> **Problem requirements**: Return the data below word for word, starting with the line that contains "The height and" and going on through the line that contains "center [251, 88].". Leave the pictures out of your answer.

> **Listing**:
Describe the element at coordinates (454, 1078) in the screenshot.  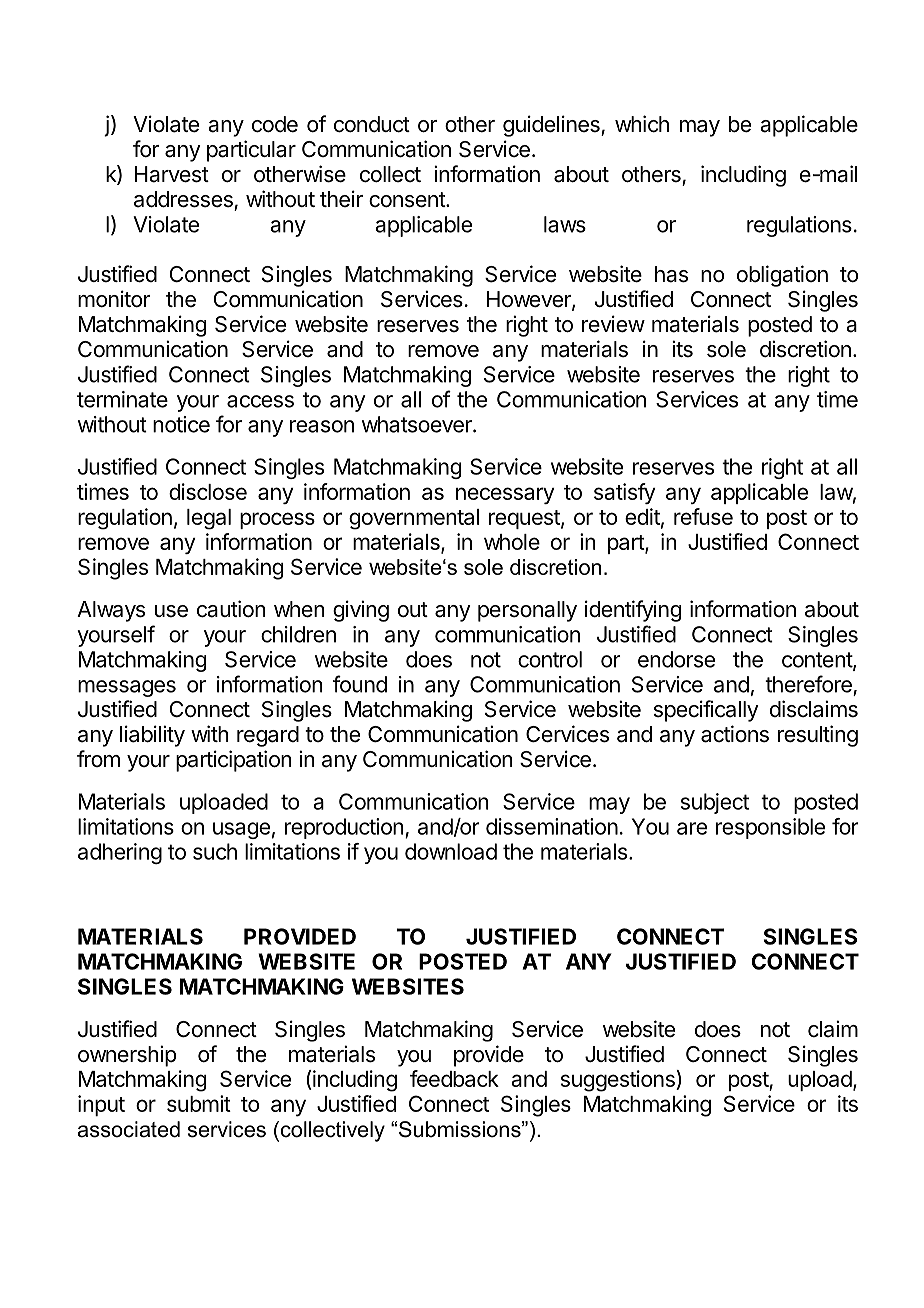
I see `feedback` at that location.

---

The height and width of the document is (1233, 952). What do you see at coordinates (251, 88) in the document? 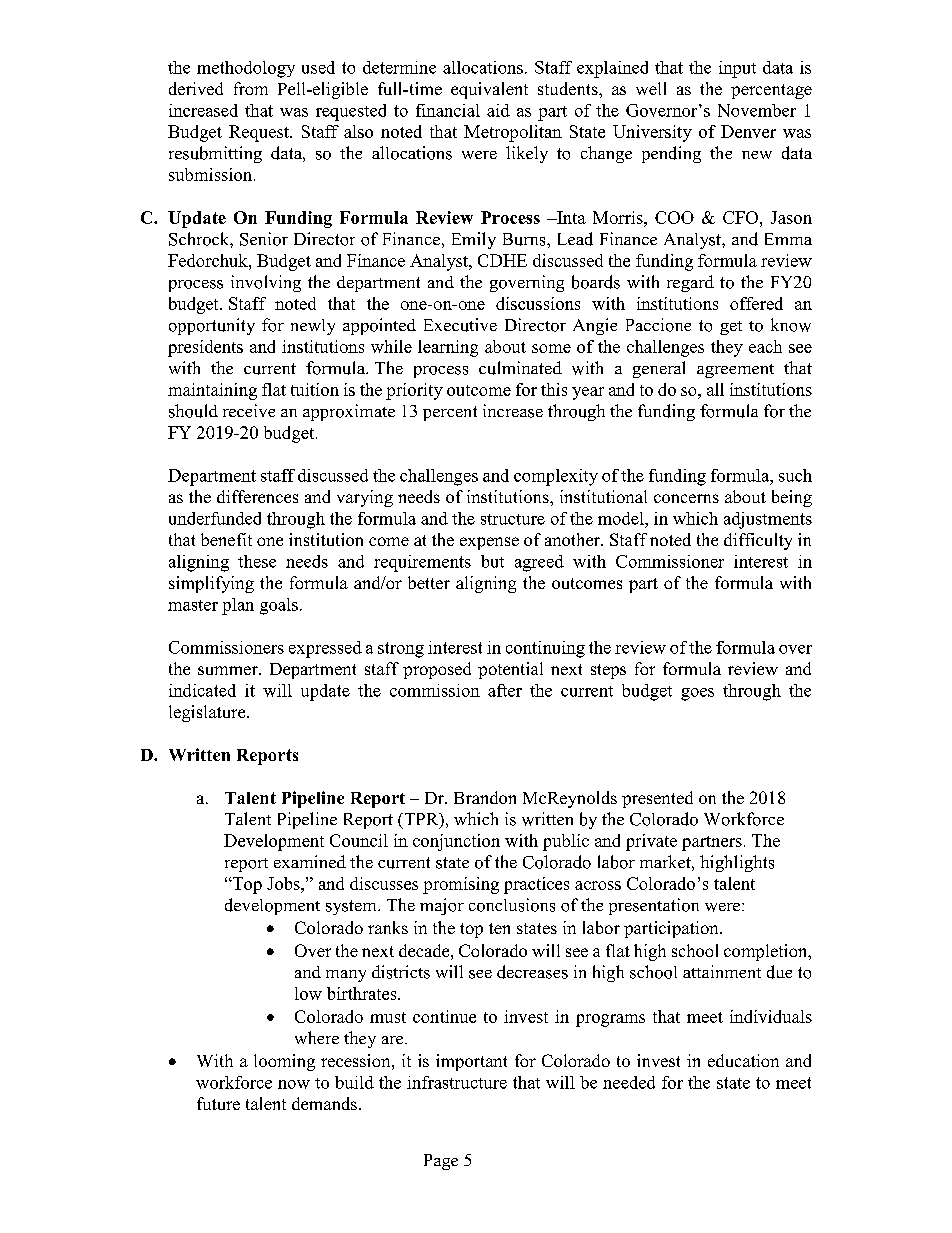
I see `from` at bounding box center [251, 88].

* * *

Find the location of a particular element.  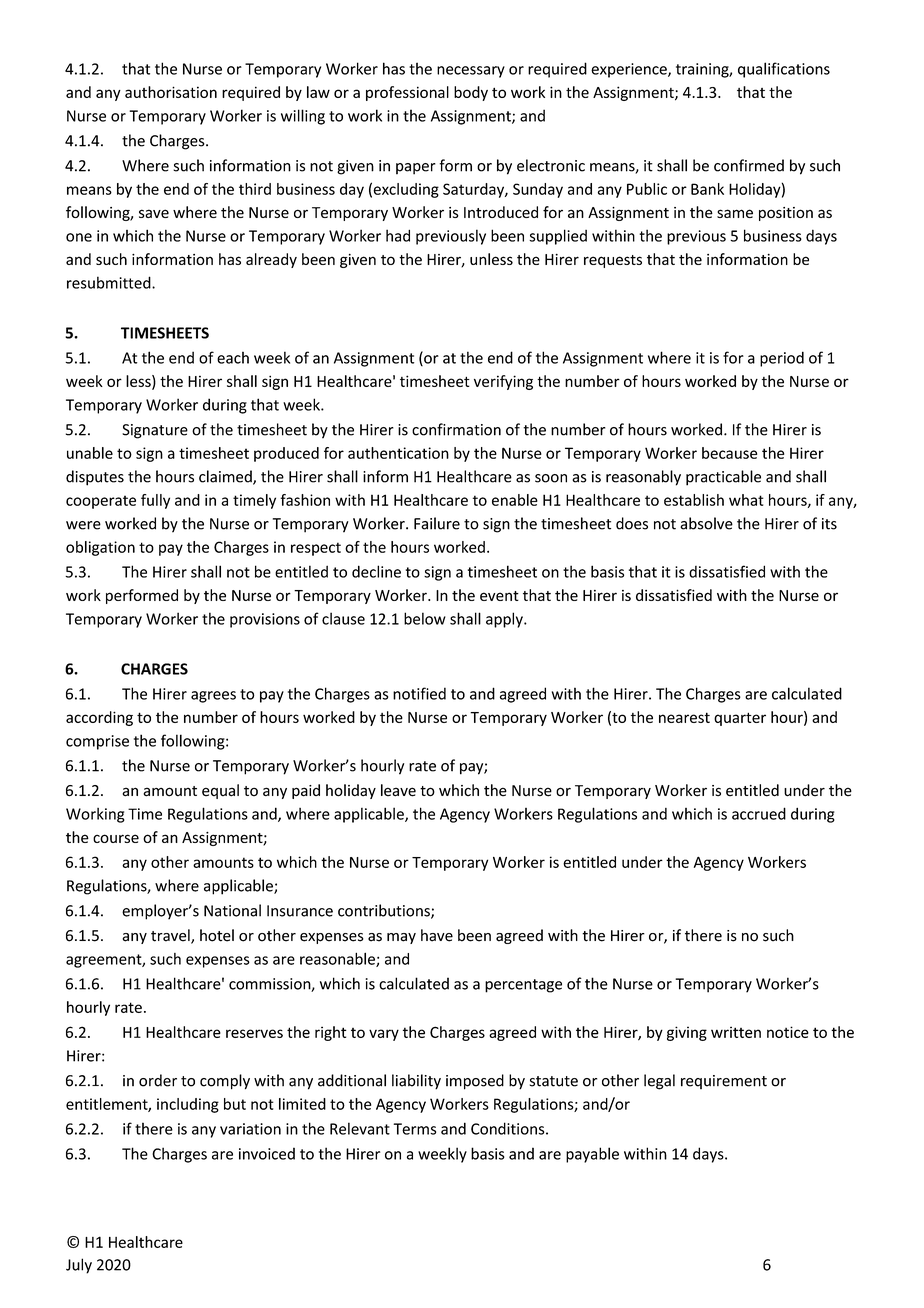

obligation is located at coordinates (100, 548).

> **Response to the exercise**:
The height and width of the document is (1233, 952). What do you see at coordinates (251, 88) in the document? 
I see `from` at bounding box center [251, 88].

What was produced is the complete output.